Deificar el propio yo es la tentación demoníaca por excelencia. El absurdo de esta postura existencial, se revela en todos estos adoradores de su propio ego. Como criatura debo participar y hacer participar mi ser de la creación. Dios o yo, es un grito impotente, que cae en la nada. La nada del infierno espera al que se “crea” a sí mismo, prescindiendo de la realidad que en su fondo es divina y, por lo tanto, debe ser divinizante. No logro divinizar mi vida si no asumo mi condición de semejanza con Dios y busco perfeccionarla, (3). Buscarse a sí mismo, en cierto sentido, es encontrarse con el absurdo, que niega mi ontológica dependencia en cuanto criatura. Constatar que nuestra naturaleza, en un sentido profundo no es nuestra, nos exige buscar la plenitud de existir fuera de ella misma.

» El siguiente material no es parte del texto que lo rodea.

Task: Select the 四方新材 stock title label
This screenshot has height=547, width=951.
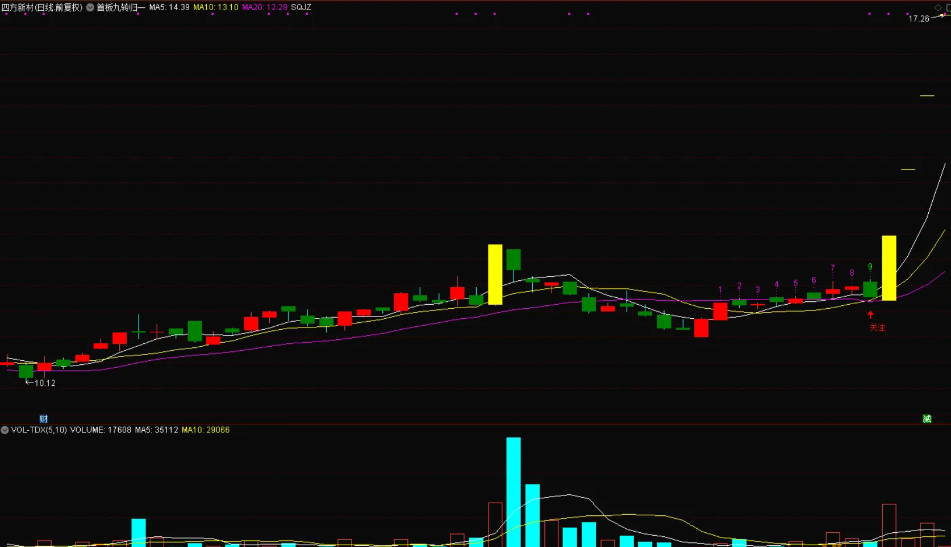Action: pyautogui.click(x=42, y=7)
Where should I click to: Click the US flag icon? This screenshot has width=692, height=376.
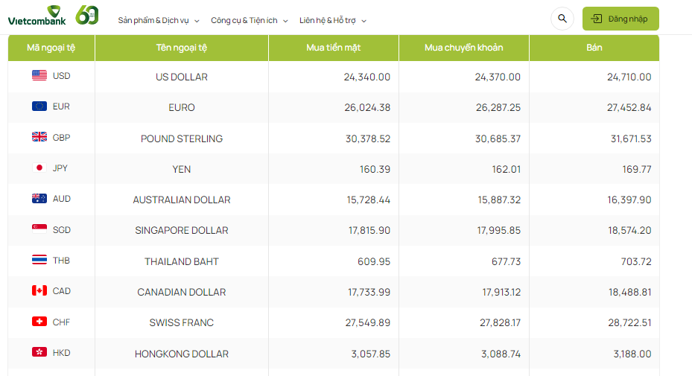[39, 75]
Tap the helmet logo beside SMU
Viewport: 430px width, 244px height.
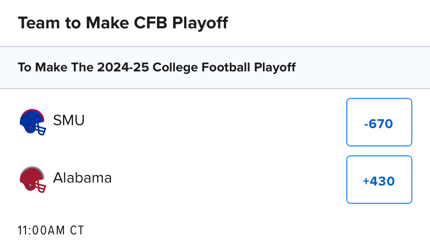[x=32, y=122]
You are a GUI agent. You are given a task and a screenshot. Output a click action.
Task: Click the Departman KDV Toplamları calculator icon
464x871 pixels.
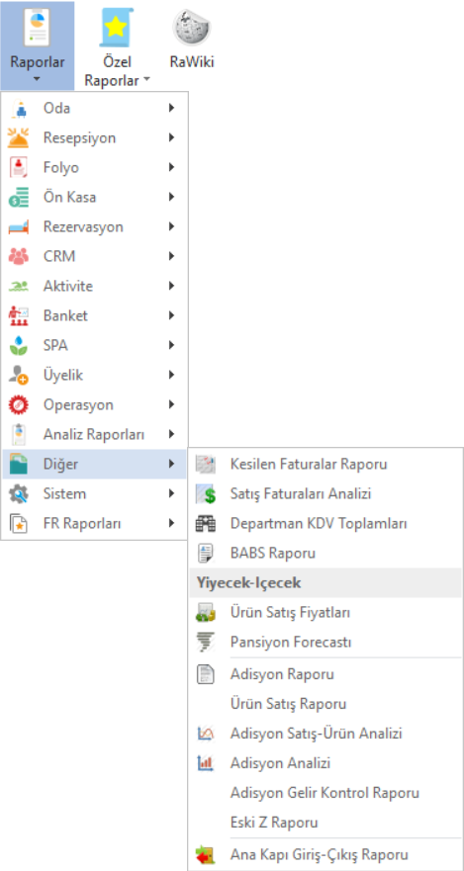pyautogui.click(x=206, y=524)
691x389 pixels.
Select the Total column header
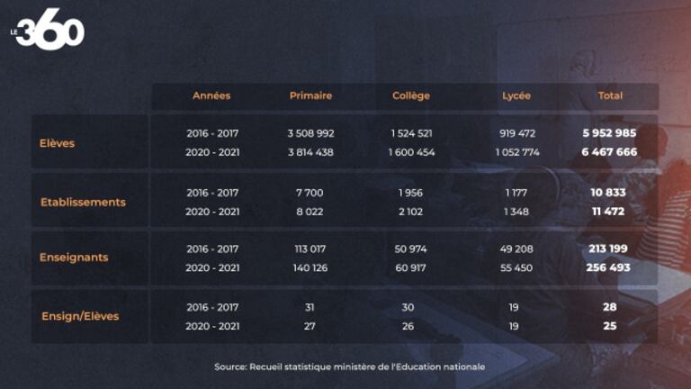click(x=610, y=95)
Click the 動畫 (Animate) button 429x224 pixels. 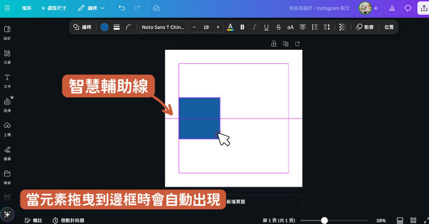(365, 27)
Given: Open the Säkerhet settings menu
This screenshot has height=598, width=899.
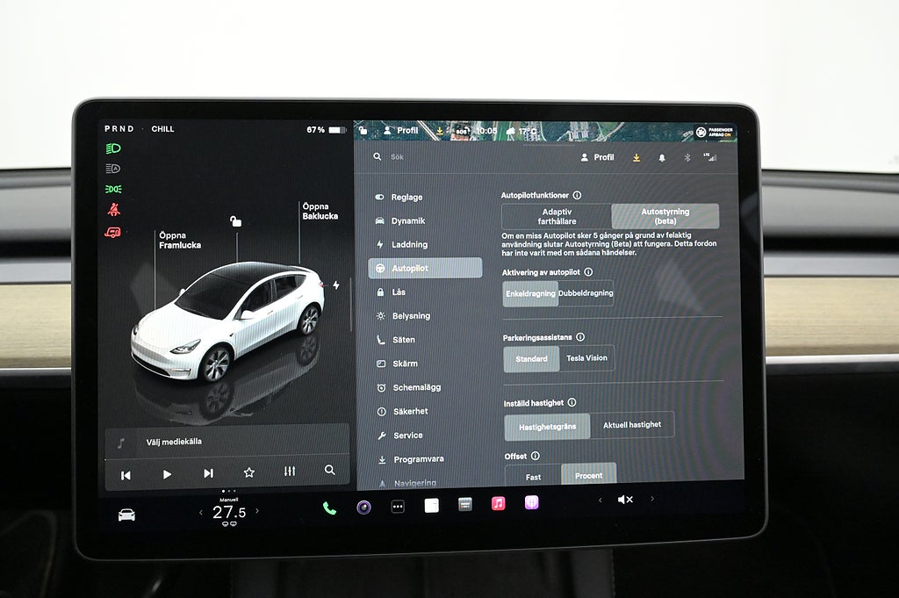Looking at the screenshot, I should tap(410, 411).
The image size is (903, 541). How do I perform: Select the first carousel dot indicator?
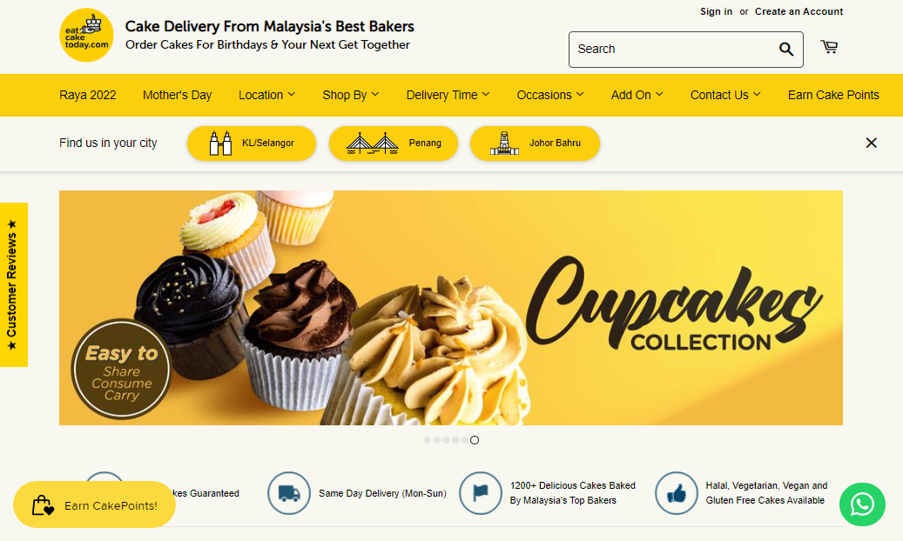428,440
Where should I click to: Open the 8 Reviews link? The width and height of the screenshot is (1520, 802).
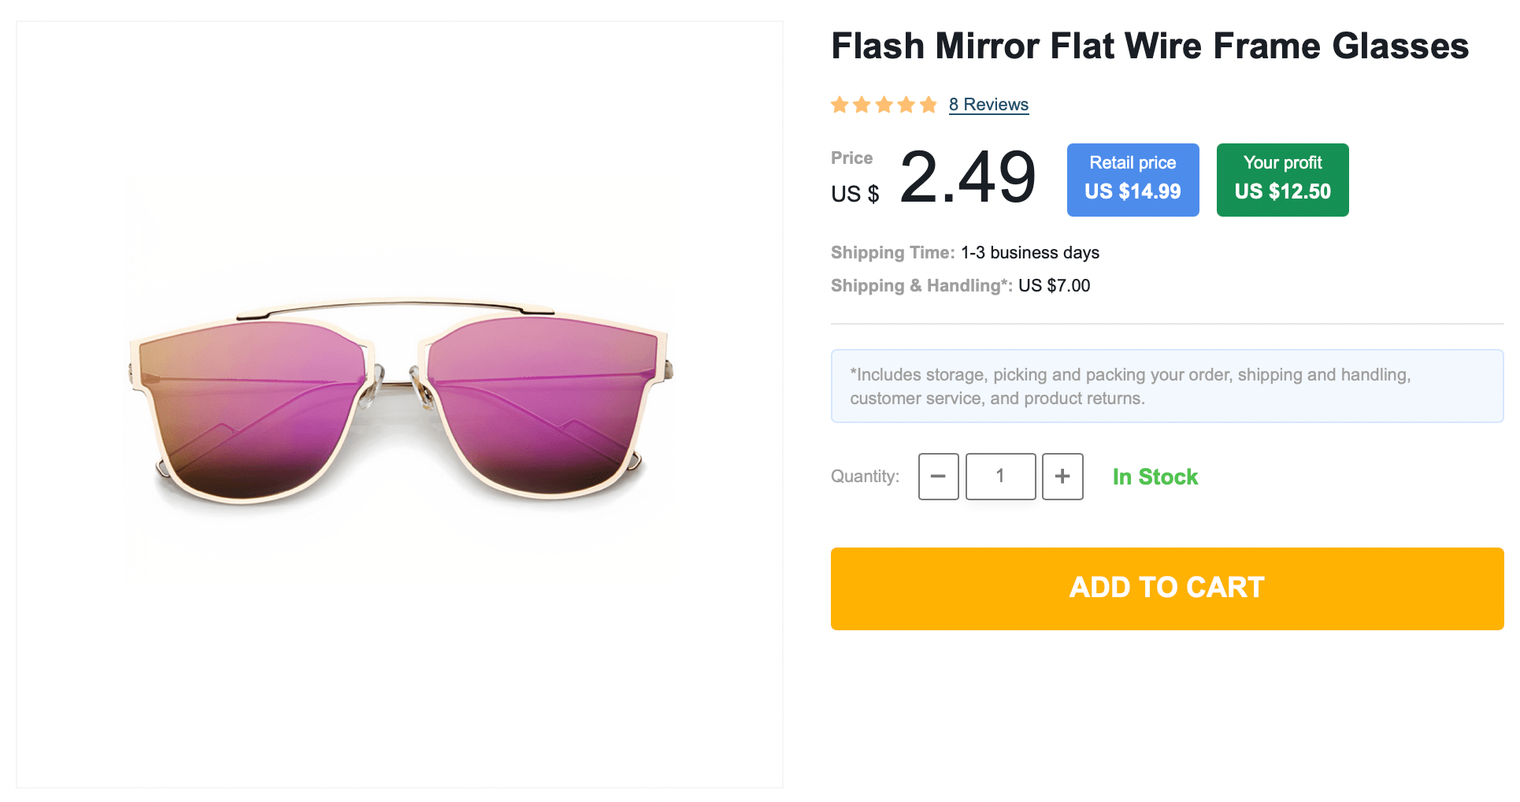tap(988, 105)
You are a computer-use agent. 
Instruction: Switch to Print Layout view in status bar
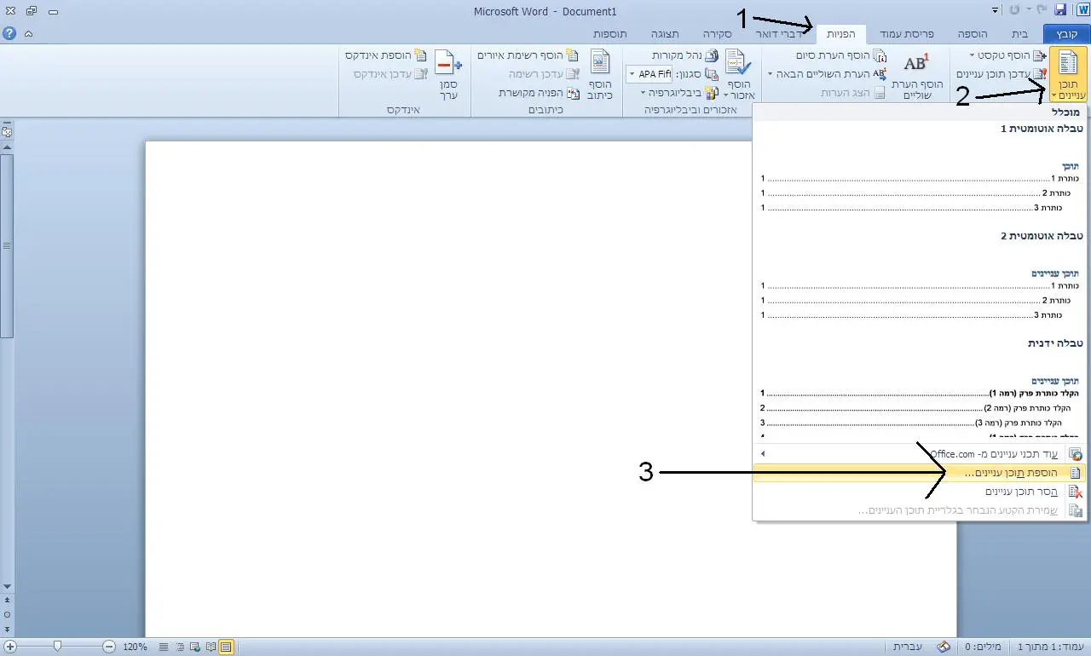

Sólo Dios puede satisfacer las ansias ilimitadas de este ser finito, que paradojalmente tiene sed de infinito. Sed que, dada su condición de dependencia, no puede ser satisfecha por su propia realidad, que de suyo reclama un sentido trascendente. Lo propio de nuestro ser carente es no acomodarse a su indigencia, porque, ella le revela, al mismo tiempo, que debe volcarse más allá de sí y trascender; en consecuencia, este ser, que es el hombre, no puede satisfacerse consigo mismo y, por lo tanto, su plenitud debe ser buscada más allá de su aquí y ahora; debe ser buscada más allá de los sentidos. Esto debe ser sólo una plataforma para alzarse a la inteligencia de todas las realidades que se avizoran.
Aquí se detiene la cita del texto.